--- start SOURCE EXCERPT ---
The international economic situation has directly contributed to increased unemployment and caused a downturn in paper consumption. Despite the difficulties this creates, the Group achieved extremely positive performance, with sales growing approximately by 3% in quantity. With the price of paper relatively steady, the value of paper sales increased by also around 3% in relation to the first nine months of 2011.
In bleached eucalyptus pulp (BEKP) business, turnover was down by 18%, due in part to the maintenance stoppage at the Setúbal industrial complex in September and also to the smaller volume of pulp available for sale on the market, as a result of increased paper output, incorporating larger quantities of pulp. In terms of prices, despite a positive trend observed over the year, the average pulp price was lower than for the first nine
months of 2011, with the result that pulp sales recorded a reduction of 20% in value in comparison with the same period last year.
As already mentioned, the energy sector performed well, with power sales to the national grid totalling 1 264 GWh, representing growth over the same period last year of 2.4%.
Although the trend over the year has been positive for some of the production costs, in particular for the cost of raw materials, chemicals and personnel expenditure, this was not enough to offset a significant increase in the cost of electricity and natural gas of almost € 29 million, as well as in logistical costs, meaning that the Group recorded an overall increase in total production costs. The industrial disputes which occurred in September in port operations also had negative consequences for the Group’s logistical costs. We should point out that Portucel is the largest exporter of containerized cargo in the Iberian Peninsula, accounting for some 10% of all containerized and conventional cargo exported through Portuguese ports.
In this context, consolidated EBITDA stood at € 282.8 million, which represents a reduction of 1.8% and an EBITDA / Sales margin of 25.5%, down 0.8 percentage points on the margin recorded in 2011.
Operating results stood at € 213.4 million and compare favourably with the same period in 2011, having been positively influenced by the reversal of provisions of approximately € 9.5 million, as well as by a reduction in the value of depreciation over the period, due to the normal life cycle of the Group’s industrial assets.
--- end SOURCE EXCERPT ---
--- start PROVIDED DATA ---
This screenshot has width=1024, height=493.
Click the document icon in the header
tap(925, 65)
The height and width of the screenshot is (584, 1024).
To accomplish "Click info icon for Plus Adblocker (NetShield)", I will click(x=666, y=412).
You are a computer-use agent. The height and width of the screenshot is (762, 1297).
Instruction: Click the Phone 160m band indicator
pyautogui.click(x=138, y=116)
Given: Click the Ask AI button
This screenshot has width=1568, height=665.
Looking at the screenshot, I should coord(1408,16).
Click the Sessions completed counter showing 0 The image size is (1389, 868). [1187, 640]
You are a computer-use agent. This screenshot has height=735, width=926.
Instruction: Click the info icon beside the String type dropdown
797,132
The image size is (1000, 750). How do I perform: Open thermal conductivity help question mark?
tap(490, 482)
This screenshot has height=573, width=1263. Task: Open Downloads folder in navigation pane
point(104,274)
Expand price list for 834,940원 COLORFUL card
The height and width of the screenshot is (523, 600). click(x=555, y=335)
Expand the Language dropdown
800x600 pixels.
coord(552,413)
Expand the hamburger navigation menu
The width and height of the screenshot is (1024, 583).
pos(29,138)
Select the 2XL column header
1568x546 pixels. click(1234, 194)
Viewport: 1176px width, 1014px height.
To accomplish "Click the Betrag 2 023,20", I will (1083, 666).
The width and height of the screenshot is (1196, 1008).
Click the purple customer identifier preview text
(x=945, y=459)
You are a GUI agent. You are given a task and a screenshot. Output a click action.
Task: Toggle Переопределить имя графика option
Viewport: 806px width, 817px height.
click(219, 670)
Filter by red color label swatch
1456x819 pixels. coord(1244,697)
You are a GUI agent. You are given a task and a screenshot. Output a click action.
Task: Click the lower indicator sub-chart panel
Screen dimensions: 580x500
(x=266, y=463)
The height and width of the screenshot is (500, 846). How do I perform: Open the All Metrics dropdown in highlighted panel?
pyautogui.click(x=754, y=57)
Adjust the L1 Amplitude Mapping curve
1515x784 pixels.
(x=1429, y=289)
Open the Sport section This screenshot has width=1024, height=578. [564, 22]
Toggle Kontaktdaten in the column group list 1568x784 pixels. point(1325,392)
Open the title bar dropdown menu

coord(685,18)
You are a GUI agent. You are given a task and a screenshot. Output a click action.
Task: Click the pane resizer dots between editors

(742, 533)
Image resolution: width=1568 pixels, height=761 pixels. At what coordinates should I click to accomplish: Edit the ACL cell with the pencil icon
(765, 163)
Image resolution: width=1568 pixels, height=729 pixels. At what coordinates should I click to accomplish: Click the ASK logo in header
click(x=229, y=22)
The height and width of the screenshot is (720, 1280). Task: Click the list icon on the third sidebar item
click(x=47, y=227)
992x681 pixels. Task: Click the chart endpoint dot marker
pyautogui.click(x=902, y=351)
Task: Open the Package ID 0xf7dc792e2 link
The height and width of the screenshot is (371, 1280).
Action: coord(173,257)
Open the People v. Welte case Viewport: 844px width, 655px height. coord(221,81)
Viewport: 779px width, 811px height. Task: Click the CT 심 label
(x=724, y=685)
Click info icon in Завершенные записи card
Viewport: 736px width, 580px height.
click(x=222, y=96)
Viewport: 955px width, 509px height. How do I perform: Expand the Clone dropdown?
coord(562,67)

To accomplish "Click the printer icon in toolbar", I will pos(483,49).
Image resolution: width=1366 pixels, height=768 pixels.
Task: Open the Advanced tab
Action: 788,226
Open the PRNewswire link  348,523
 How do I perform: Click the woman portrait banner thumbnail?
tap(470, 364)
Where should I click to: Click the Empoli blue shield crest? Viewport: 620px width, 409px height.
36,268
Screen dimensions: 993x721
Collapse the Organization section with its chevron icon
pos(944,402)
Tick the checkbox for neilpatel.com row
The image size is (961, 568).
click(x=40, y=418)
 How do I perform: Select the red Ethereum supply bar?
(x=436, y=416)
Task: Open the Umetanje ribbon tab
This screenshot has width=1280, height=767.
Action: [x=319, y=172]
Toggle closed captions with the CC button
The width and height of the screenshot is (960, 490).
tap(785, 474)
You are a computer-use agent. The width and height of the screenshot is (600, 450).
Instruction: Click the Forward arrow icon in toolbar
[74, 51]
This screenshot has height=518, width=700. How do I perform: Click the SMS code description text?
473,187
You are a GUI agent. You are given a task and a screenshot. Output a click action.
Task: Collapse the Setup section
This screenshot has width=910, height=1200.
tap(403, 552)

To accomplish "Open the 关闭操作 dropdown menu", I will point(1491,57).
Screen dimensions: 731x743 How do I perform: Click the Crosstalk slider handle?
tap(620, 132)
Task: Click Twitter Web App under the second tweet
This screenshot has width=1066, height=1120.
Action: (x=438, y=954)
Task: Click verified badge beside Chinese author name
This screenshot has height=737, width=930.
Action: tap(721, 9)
--- end PROVIDED DATA ---
◆ **WHAT YOU WILL DO**:
**1.** Answer these questions using the Portucel report excerpt:
(a) By what percentage did pulp sales fall in value compared with the same period last year?
(b) What total of power sales to the national grid is reported?
(c) At what amount did consolidated EBITDA stand?
**2.** Copy the Portucel report excerpt word for word from "In bleached eucalyptus" to "period last year.".
This data has no connection to the Portucel report excerpt.

◆ **SOLUTIONS TO THE TASKS**:
**1.**
(a) 20%
(b) 1 264 GWh
(c) € 282.8 million

**2.**
In bleached eucalyptus pulp (BEKP) business, turnover was down by 18%, due in part to the maintenance stoppage at the Setúbal industrial complex in September and also to the smaller volume of pulp available for sale on the market, as a result of increased paper output, incorporating larger quantities of pulp. In terms of prices, despite a positive trend observed over the year, the average pulp price was lower than for the first nine
months of 2011, with the result that pulp sales recorded a reduction of 20% in value in comparison with the same period last year.